Life? Biomorphic Forms in Sculpture

  • 2008.09.27-2008.01.11
    Kunsthaus Graz, Graz, Austria

    Can art help us to understand complex three-dimensional configurations of nature better? The exhibition Life? Biomorphic Forms in Sculpture investigates organic, biomorphic and anthropomorphic forms and offers an extensive exploration of the subject, with pictures of life that are rampant and threatening as well as cosy and friendly.

    Biomorphism represents transformation and fluidity, evolution from one state to the next. It is governed by processes operating on fundamentals, determining all works in different ways. Etymologically derived from the Greek words bios (mode of life) and morphé (form), the term seems to have come into use in the 1930s, when it described the visual style of the Surrealists. The artists in the present exhibition follow the same tradition, sharing an interest in (and drawing their visionary creatures from) the archaic and fundamental.

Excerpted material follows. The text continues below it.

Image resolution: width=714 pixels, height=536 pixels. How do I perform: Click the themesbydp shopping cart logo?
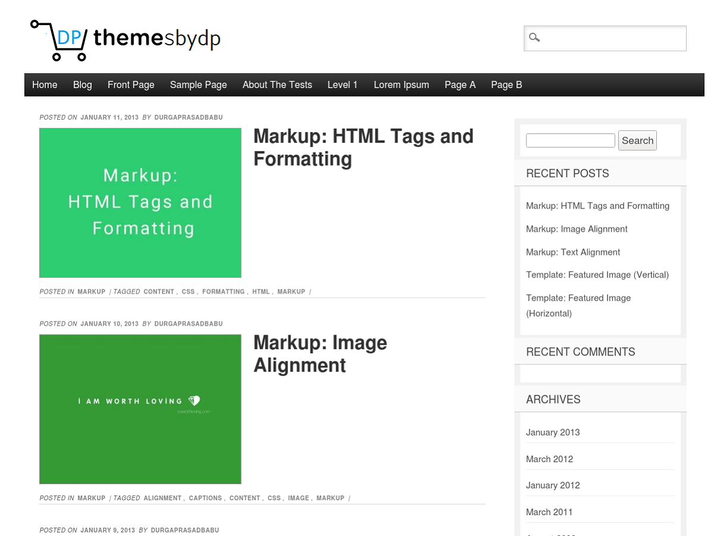125,39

An odd accumulation of magic realism is the result that creates myths and triggers off discussion about mankind’s manipulation of organic tissue.

    Particularly Berlinde de Bruyckere’s fragmented Laocoön, Louise Bourgeois’s embryonic exhibit, Georg Herold’s paraphrase of faith in science and Xiao Yu’s shocking fabulous flesh creature go directly and corporeally to extremes, opening up a debate on topical subjects such as genetic manipulation, cloning and research into the creation of artificial life. Lee Bul’s over-artificial winged creature gropes similarly towards biomorphism. In a dialogue between a Frankenstein sci-fi monster and a mystic creature, Transcription (Drift & Scatter) is also reminiscent of the celebrated Nike of Samothrace. Wolfgang Flad sets up a rather ironic link with art history in making his bone sculptures in an unusual arrangement of constellations from pulped art books, meantime evoking parts of the body that are fortunately rarely visible but familiar to everyone. The works of Gabríela Friðriksdóttir oscillate between waking and sleeping, the worlds of travel drawn from the imagination and plunging into a warm spot smelling of fresh hay. Julie Hayward also speaks with the language of the unconscious, and like Siobhán Hapaska creates forms in the vein of utopian 60s’ design. In the ur-forms of eva helene stern*** (a Grazer by adoption), American artist Ruth Asawa and Brazilian Ernesto Neto, whose works are about metamorphosis itself and growth and decay, we are taken back to the origins, to cells and condensates. Neto’s outsize objects are sensory objects of self-experience and, like the works of Agnieszka Kalinowska, Liz Larner and Xu Zhen, open up sculptural space to bring in the biomorphic architecture of the Kunsthaus Graz itself. Franz West’s psychotic distortion is a form of metamorphosis constantly disowning itself in irony, though like Pino Pascali and Jill Spector it does not lose its touch of oppressive menace. Carsten Nicolai’s cluster moves at the interface of science and art, making it clear – though not even here without an undertone of ironic doubt – how art can help us understand complex three-dimensional phenomena better.